306B Poster - 03. Evolution
Friday April 08, 2:00 PM - 4:00 PM

Comparative Analysis of Node Degree on Gene Evolution in the Insulin Signaling Pathway


Authors:
Abigail Myers 1; Alyssa Koehler 2; Annie Backlund 3; Chinmay Rele 4; Laura Reed 5

Affiliations:
1) The University of Alabama; 2) The University of Alabama; 3) The University of Alabama; 4) The University of Alabama; 5) The University of Alabama

Keywords:
d. evolution of gene expression; n. networks

A biological pathway is a network of nodes (genes) interacting with each other and other regulating molecules in the cell which determines gene expression and therefore overall gene function of the cell.The insulin signaling pathway is extensively studied and includes a group of genes that regulate glucose metabolism.
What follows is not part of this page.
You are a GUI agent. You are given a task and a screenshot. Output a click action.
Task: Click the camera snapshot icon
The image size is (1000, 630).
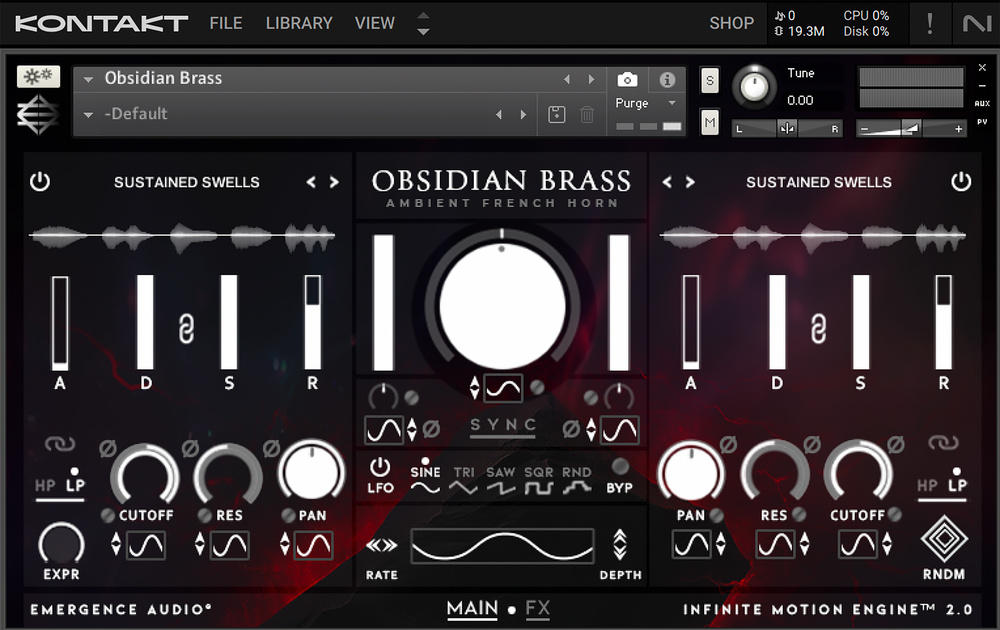[627, 80]
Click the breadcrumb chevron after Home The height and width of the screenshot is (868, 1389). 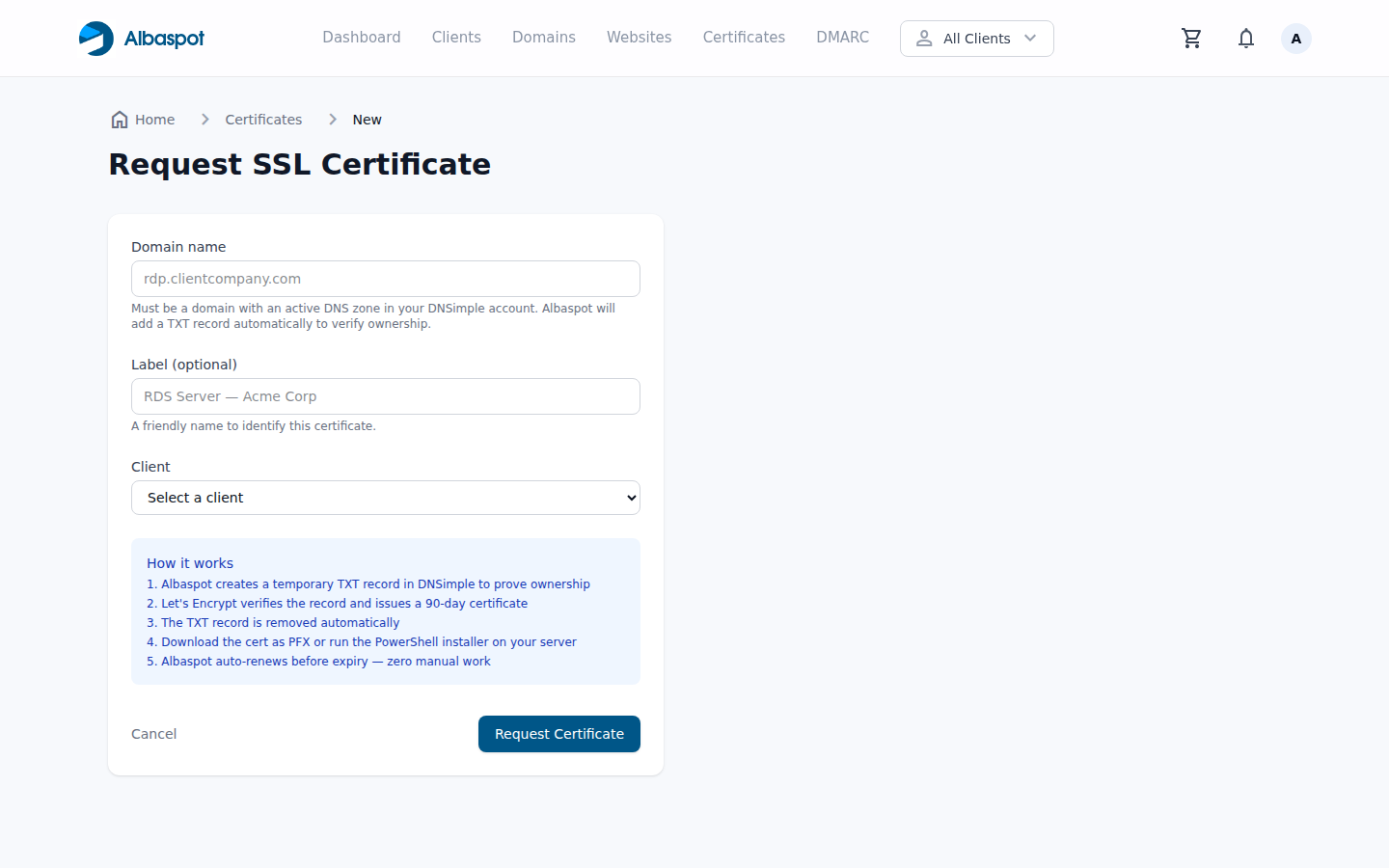pyautogui.click(x=204, y=119)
This, in addition to the pathway’s high conservation across species, makes it a beneficial model to study the function and evolution of biological pathways. In a network, node degree refers to the number of connections a gene has to other genes in the pathway. Previous studies using computational methods found genes with high node degree to be less evolutionarily constrained than genes with low node degree in this pathway. These results contradict the accepted hypothesis that genes with high node degree are under more selective constraint because connected genes have to adapt to any mutations that occur at the node. In this project we further investigate the impact of node degree on gene evolution using manually curated gene models across the Drosophila genus. We are looking at the ratio of nonsynonymous to synonymous mutations (dN/dS) of three genes with varying node degree. We chose to focus on GlyS, raptor, and Dsor1; which are genes with low, intermediate, and high node degree, respectively. A comparative analysis of the nonsynonymous changes in these genes across Drosophila species related to their node degree will provide a small-scale analysis of the impact of node degree on gene evolution using manually curated gene models. This analysis will grow as more genes in the insulin signaling pathway are annotated and analyzed in the future.